The intrusion targeting the Islamic charitable organization involved the periodic exfiltration of data roughly twice a month. The exact initial access vector used to infiltrate the entity is currently unknown.
The foothold obtained, however, has been leveraged to drop Zardoor for persistence, followed by establishing C2 connections using open-source reverse proxy tools such as Fast Reverse Proxy (FRP), sSocks, and Venom.
“Once a connection was established, the threat actor used Windows Management Instrumentation (WMI) to move laterally and spread the attacker’s tools — including Zardoor — by spawning processes on the target system and executing commands received from the C2,” the researchers said.
The as-yet-undetermined infection pathway paves the way for a dropper component that, in turn, deploys a malicious dynamic-link library (“oci.dll”) that’s responsible for delivering two backdoor modules, “zar32.dll” and “zor32.dll.”
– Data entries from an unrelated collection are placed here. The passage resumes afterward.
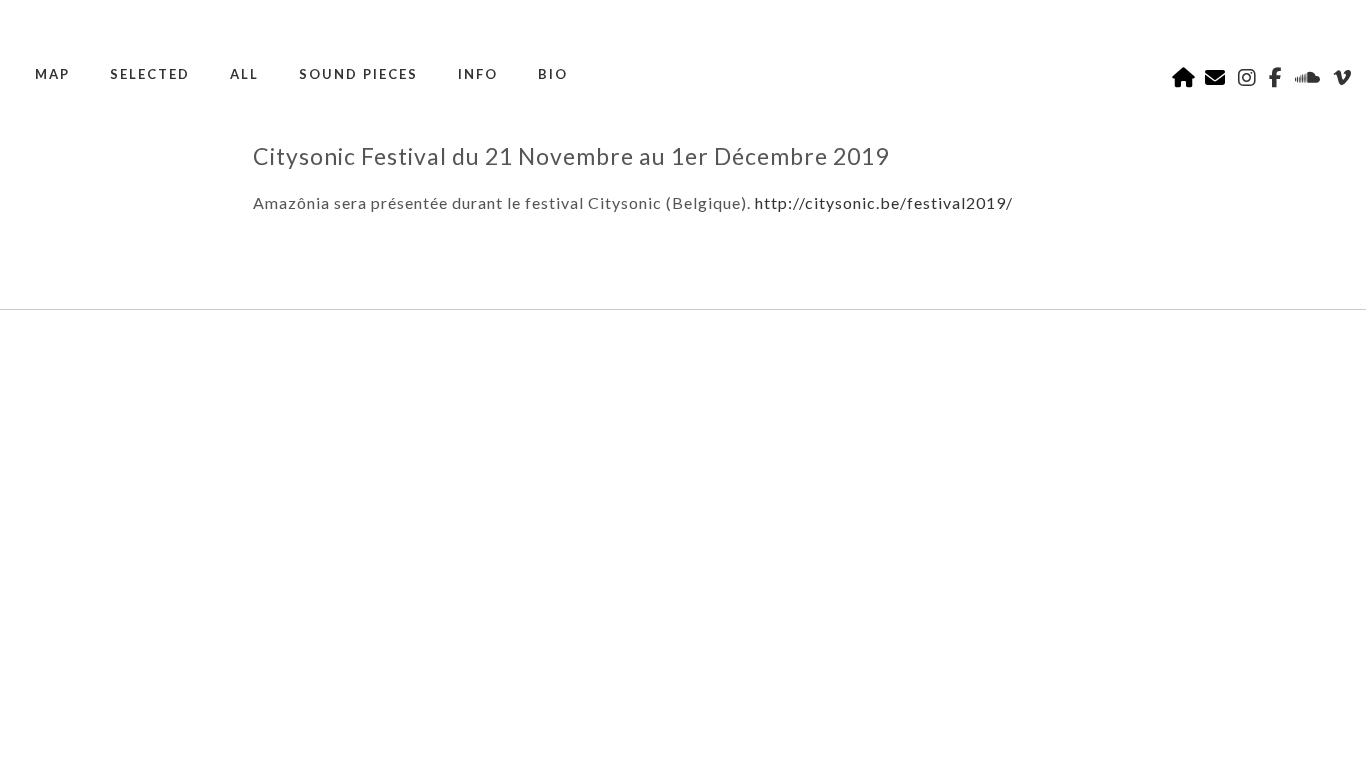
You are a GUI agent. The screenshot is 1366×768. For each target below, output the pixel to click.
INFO (478, 74)
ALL (244, 74)
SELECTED (150, 74)
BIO (553, 74)
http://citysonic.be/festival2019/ (884, 202)
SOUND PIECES (358, 74)
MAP (52, 74)
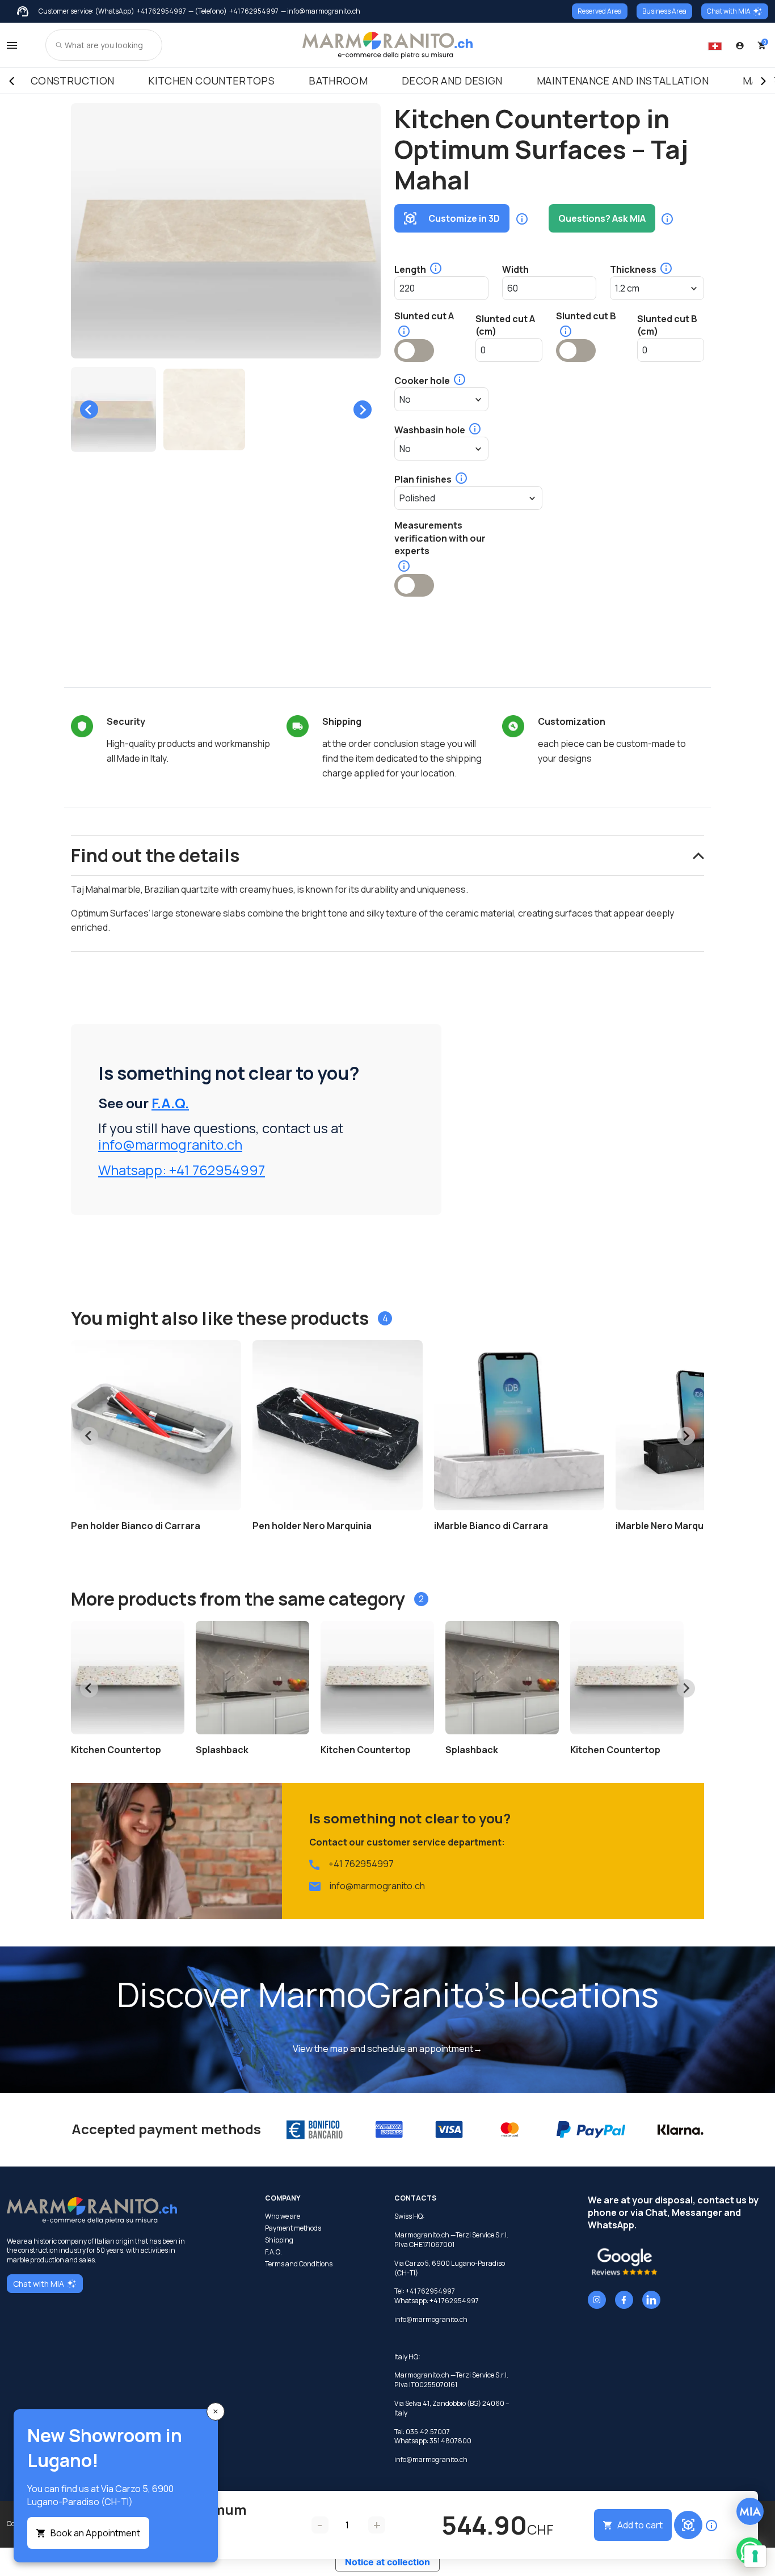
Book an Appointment (95, 2533)
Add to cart (640, 2525)
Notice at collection (387, 2561)
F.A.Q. (170, 1102)
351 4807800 (450, 2441)
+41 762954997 (161, 11)
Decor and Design (452, 80)
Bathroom (338, 80)
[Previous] (11, 81)
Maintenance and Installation (623, 80)
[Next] (763, 81)
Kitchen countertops (211, 80)
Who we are (282, 2216)
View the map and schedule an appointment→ (387, 2048)
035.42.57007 (428, 2431)
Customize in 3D (464, 218)
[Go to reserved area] (740, 45)
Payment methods (293, 2228)
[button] (113, 409)
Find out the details (155, 855)
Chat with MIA (729, 11)
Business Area (664, 11)
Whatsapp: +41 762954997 (181, 1169)
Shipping (279, 2240)
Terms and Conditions (298, 2264)
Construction (72, 80)
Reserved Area (600, 11)
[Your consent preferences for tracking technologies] (755, 2556)
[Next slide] (362, 409)
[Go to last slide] (89, 409)
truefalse (414, 350)
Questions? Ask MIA (602, 218)
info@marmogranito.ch (170, 1144)
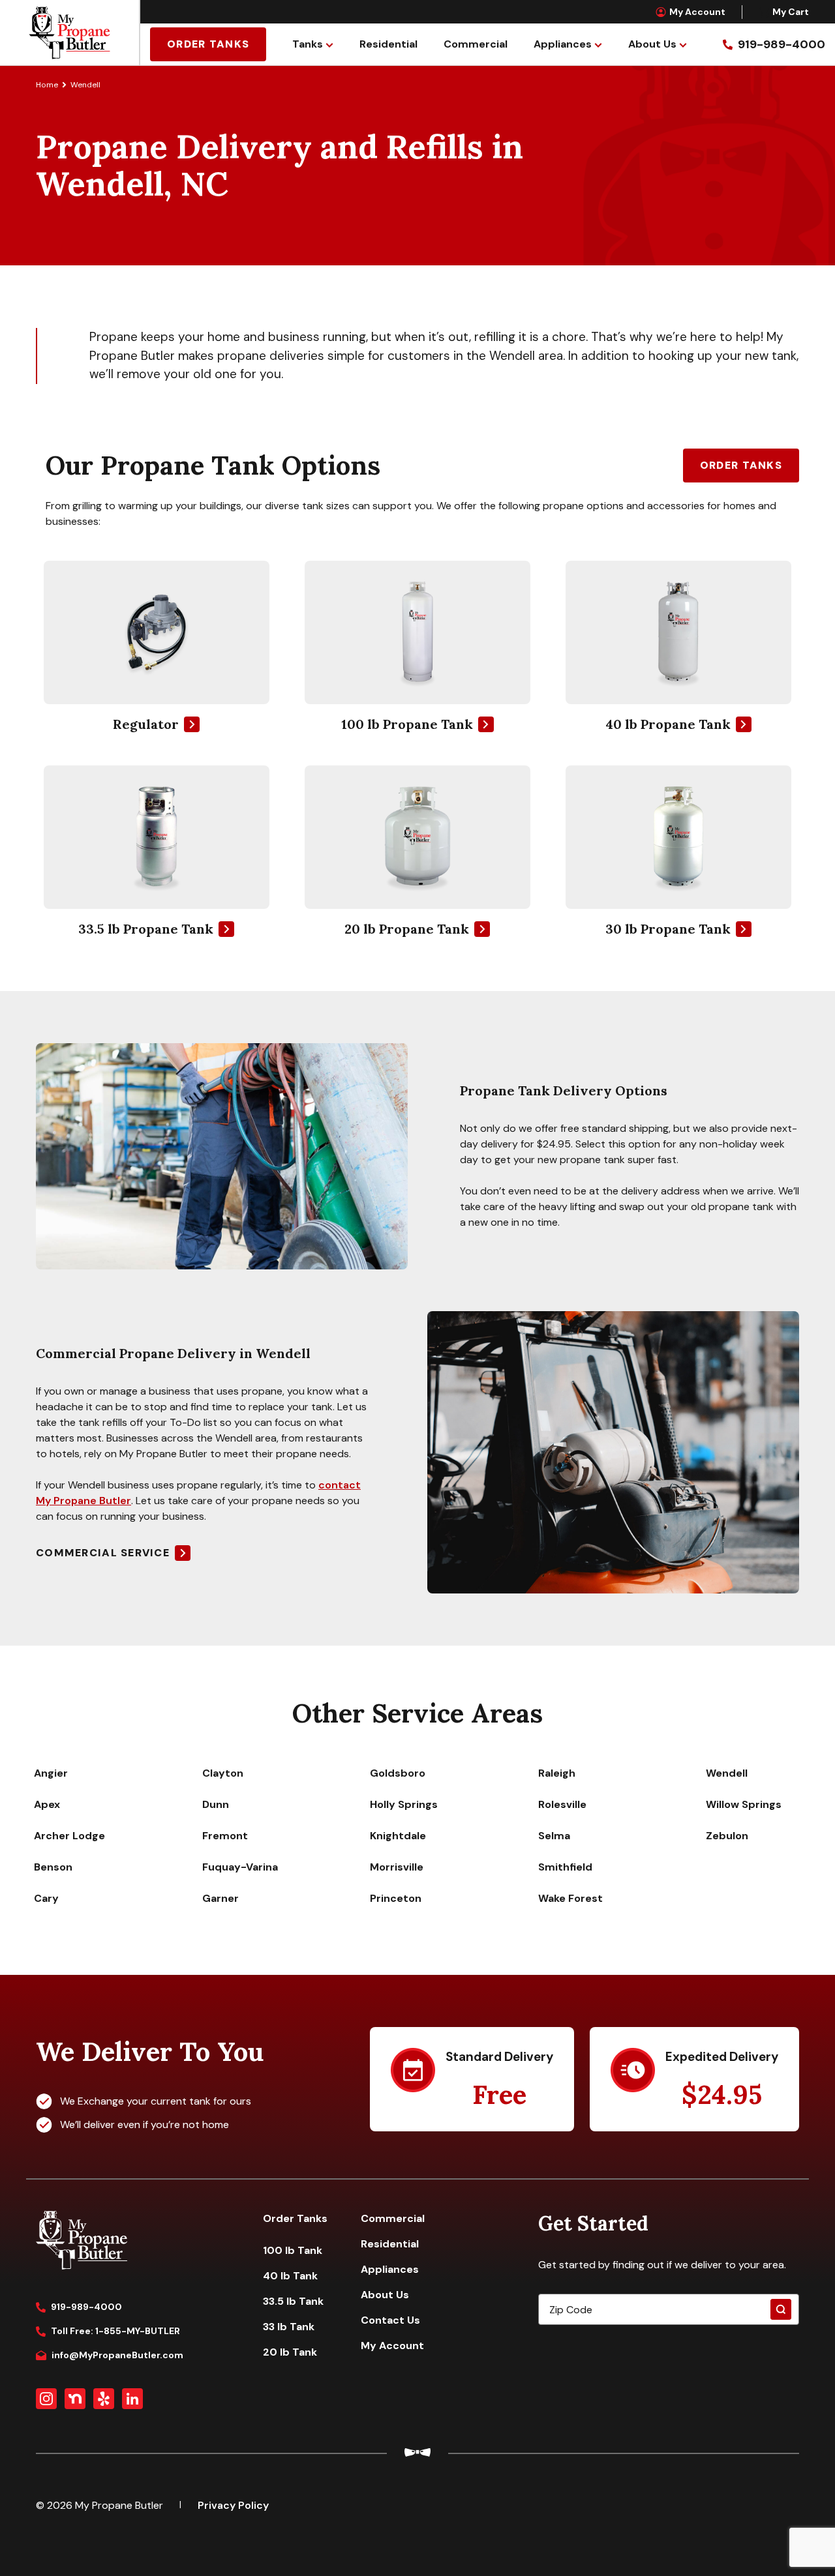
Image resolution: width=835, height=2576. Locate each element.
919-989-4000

While the former is the core backdoor element that facilitates C2 communications, the latter ensures that “zar32.dll” has been deployed with administrator privileges. Zardoor is capable of exfiltrating data, executing remotely fetched executables and shellcode, updating the C2 IP address, and deleting itself from the host.
The origins of the threat actor behind the campaign are unclear, and it does not share any tactical overlaps with a known, publicly reported threat actor at this time. That said, it’s assessed to be the work of an “advanced threat actor.”